[Saved data entries]
____________________

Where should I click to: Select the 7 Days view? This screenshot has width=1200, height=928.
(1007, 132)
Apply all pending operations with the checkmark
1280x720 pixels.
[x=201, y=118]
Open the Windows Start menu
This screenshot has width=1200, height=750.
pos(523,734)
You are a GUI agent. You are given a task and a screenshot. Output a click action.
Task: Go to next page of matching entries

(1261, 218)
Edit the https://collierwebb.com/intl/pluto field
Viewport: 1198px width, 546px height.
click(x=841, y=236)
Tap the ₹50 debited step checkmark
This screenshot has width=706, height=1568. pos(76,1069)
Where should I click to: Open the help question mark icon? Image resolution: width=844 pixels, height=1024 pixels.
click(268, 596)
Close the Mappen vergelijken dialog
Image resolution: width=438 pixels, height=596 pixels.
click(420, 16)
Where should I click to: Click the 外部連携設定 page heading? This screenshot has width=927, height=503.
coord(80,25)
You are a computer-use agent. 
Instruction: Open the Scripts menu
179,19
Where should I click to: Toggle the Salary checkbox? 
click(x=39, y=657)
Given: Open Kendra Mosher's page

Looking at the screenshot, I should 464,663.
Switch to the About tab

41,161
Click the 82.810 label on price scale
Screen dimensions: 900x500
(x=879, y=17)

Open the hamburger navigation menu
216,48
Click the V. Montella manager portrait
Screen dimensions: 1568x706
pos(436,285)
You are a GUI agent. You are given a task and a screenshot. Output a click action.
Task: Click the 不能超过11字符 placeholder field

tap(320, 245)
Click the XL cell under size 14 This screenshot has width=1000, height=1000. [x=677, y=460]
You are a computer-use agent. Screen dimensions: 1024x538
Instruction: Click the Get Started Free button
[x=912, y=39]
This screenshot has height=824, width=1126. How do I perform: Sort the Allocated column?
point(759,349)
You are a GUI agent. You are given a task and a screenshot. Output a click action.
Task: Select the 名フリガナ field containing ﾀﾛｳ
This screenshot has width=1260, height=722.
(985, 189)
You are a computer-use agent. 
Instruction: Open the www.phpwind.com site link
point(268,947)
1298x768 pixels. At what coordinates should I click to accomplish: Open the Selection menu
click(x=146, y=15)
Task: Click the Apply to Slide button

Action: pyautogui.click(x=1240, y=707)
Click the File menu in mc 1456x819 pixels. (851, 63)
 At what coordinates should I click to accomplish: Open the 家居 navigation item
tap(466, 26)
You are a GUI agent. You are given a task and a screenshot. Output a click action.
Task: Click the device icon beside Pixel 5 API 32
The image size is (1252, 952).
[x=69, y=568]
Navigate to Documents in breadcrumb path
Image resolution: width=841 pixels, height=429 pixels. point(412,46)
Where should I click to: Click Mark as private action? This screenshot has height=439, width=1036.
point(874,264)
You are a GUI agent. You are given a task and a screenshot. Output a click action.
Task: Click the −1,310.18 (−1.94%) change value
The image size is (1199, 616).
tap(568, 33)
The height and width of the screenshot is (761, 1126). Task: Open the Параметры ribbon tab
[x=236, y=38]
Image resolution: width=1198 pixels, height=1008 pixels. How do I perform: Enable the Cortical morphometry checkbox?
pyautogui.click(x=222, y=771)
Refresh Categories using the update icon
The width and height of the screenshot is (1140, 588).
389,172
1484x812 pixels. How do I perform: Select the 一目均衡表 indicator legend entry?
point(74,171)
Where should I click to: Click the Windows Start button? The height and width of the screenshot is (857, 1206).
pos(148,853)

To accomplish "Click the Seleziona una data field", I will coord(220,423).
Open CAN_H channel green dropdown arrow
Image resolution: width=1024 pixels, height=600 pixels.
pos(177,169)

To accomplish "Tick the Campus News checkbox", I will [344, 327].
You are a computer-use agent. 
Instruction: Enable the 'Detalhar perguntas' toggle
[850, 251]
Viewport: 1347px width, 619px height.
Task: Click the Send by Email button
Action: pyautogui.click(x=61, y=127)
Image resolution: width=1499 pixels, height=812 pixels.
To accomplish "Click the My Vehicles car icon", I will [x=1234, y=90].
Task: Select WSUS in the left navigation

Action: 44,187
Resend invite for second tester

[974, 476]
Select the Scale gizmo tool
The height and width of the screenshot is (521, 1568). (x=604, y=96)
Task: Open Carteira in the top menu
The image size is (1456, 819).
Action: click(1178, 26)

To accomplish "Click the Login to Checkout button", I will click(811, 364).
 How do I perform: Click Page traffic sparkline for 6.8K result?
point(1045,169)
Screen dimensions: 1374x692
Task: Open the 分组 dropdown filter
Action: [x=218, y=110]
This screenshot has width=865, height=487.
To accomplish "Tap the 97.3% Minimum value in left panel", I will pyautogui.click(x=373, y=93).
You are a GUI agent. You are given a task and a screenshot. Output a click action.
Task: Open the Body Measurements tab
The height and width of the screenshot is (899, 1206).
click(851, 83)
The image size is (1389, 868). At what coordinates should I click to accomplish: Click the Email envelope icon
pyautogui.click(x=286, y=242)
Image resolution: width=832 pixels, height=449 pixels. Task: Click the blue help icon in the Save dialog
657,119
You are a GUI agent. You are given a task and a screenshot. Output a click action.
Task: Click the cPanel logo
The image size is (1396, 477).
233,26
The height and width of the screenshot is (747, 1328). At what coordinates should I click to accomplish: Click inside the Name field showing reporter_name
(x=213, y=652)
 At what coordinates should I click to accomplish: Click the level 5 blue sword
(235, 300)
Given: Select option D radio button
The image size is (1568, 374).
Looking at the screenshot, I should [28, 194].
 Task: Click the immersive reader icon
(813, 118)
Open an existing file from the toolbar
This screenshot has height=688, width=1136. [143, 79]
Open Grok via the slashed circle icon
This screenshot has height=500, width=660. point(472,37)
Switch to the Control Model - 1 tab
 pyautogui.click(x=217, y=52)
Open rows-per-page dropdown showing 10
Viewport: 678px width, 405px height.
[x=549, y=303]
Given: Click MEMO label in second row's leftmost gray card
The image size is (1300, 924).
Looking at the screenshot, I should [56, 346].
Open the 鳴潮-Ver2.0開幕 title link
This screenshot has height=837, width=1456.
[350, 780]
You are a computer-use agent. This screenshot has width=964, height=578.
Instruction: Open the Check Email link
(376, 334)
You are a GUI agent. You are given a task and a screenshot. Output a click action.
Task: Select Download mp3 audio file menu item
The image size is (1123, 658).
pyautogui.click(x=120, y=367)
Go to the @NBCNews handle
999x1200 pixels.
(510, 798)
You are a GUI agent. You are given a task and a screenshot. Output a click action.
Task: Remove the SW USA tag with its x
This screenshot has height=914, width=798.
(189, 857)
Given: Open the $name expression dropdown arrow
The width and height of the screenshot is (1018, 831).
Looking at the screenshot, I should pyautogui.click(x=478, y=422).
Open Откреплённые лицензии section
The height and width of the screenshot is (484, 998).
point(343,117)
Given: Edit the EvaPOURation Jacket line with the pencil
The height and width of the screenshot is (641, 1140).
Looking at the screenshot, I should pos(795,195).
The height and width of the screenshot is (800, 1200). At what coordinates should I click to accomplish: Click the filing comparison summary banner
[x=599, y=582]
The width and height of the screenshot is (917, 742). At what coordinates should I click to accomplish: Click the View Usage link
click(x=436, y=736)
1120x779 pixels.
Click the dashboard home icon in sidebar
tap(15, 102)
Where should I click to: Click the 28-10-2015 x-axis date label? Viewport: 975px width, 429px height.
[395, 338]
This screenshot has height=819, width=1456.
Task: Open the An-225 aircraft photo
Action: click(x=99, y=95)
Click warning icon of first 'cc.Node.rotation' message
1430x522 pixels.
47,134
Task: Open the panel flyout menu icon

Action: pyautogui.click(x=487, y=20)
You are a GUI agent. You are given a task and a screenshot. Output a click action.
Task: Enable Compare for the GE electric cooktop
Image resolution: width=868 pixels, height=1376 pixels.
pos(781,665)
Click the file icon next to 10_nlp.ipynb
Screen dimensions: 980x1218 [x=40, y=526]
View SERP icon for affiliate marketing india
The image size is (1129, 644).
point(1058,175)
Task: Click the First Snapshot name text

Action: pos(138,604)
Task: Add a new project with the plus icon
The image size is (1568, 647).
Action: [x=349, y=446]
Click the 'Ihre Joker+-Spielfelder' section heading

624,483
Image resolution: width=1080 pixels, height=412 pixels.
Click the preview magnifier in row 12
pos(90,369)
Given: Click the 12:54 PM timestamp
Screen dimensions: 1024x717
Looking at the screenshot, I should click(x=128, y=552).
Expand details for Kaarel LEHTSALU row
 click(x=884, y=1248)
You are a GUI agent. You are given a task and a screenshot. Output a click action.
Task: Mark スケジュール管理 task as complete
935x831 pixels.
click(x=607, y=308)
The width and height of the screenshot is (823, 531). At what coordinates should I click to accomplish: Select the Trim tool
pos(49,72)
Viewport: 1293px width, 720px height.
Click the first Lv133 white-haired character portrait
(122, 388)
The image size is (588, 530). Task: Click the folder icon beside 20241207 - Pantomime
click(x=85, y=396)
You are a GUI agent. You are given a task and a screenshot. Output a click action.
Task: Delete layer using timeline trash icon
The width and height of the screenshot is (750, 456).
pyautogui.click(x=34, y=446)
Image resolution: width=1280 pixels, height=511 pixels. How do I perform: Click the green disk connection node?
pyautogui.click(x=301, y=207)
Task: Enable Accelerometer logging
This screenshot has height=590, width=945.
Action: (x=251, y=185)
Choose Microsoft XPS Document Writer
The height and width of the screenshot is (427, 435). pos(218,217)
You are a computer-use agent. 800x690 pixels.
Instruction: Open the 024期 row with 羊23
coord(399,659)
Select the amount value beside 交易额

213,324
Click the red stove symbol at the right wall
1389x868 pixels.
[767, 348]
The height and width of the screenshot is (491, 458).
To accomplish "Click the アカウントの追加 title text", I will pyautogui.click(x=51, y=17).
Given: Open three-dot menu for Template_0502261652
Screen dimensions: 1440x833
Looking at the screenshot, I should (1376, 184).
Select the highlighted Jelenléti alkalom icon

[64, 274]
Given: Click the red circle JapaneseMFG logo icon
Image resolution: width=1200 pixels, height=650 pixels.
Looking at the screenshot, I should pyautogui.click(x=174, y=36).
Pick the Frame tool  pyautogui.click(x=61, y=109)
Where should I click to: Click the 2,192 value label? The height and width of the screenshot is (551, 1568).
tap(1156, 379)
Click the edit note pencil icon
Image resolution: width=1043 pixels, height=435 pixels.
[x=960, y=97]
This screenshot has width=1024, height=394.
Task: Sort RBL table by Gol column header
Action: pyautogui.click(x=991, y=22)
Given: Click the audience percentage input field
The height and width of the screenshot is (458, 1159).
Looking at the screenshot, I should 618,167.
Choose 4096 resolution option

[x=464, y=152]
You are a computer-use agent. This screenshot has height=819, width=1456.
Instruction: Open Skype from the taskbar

____________________

_TASK BRIEF_
Search the data for the string "arrow" and copy out every line where it is found.

_YOUR RESPONSE_
Open CAN_H channel green dropdown arrow
Given: Open the $name expression dropdown arrow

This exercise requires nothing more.